WHAT IS EXPECTED: Write out every line below that contains "hCaptcha".
# # # # #
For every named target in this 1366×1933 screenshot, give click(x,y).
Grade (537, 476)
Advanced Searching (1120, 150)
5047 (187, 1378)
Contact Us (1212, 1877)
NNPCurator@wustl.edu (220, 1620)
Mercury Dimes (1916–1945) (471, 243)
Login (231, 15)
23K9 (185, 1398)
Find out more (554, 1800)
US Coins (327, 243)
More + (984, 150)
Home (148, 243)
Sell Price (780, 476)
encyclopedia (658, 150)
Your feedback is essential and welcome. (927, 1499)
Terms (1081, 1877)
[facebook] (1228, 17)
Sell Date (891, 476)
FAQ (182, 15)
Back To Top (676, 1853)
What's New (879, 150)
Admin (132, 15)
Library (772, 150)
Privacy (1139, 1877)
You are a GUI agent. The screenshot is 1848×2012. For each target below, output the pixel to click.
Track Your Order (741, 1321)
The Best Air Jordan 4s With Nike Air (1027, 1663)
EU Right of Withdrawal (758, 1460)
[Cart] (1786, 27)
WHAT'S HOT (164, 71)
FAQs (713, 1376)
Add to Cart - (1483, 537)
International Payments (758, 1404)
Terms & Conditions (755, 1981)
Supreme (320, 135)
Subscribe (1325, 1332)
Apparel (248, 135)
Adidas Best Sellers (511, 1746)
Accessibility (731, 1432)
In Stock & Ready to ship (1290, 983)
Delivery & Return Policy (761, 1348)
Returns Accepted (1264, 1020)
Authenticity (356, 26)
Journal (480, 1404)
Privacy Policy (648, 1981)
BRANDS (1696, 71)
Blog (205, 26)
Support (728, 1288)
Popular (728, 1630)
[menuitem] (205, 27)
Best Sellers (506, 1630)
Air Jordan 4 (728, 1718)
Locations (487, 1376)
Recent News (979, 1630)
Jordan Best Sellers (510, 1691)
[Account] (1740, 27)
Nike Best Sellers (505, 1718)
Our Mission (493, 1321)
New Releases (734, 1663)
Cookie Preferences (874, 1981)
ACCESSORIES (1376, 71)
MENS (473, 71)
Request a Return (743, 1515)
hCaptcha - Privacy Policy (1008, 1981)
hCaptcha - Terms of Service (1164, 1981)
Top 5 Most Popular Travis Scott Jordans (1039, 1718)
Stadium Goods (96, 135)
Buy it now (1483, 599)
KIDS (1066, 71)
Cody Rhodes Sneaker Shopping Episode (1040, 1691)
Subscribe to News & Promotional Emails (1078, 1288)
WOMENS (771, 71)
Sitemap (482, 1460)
# # # # #
RESPONSE AREA:
hCaptcha - Privacy Policy (1008, 1981)
hCaptcha - Terms of Service (1164, 1981)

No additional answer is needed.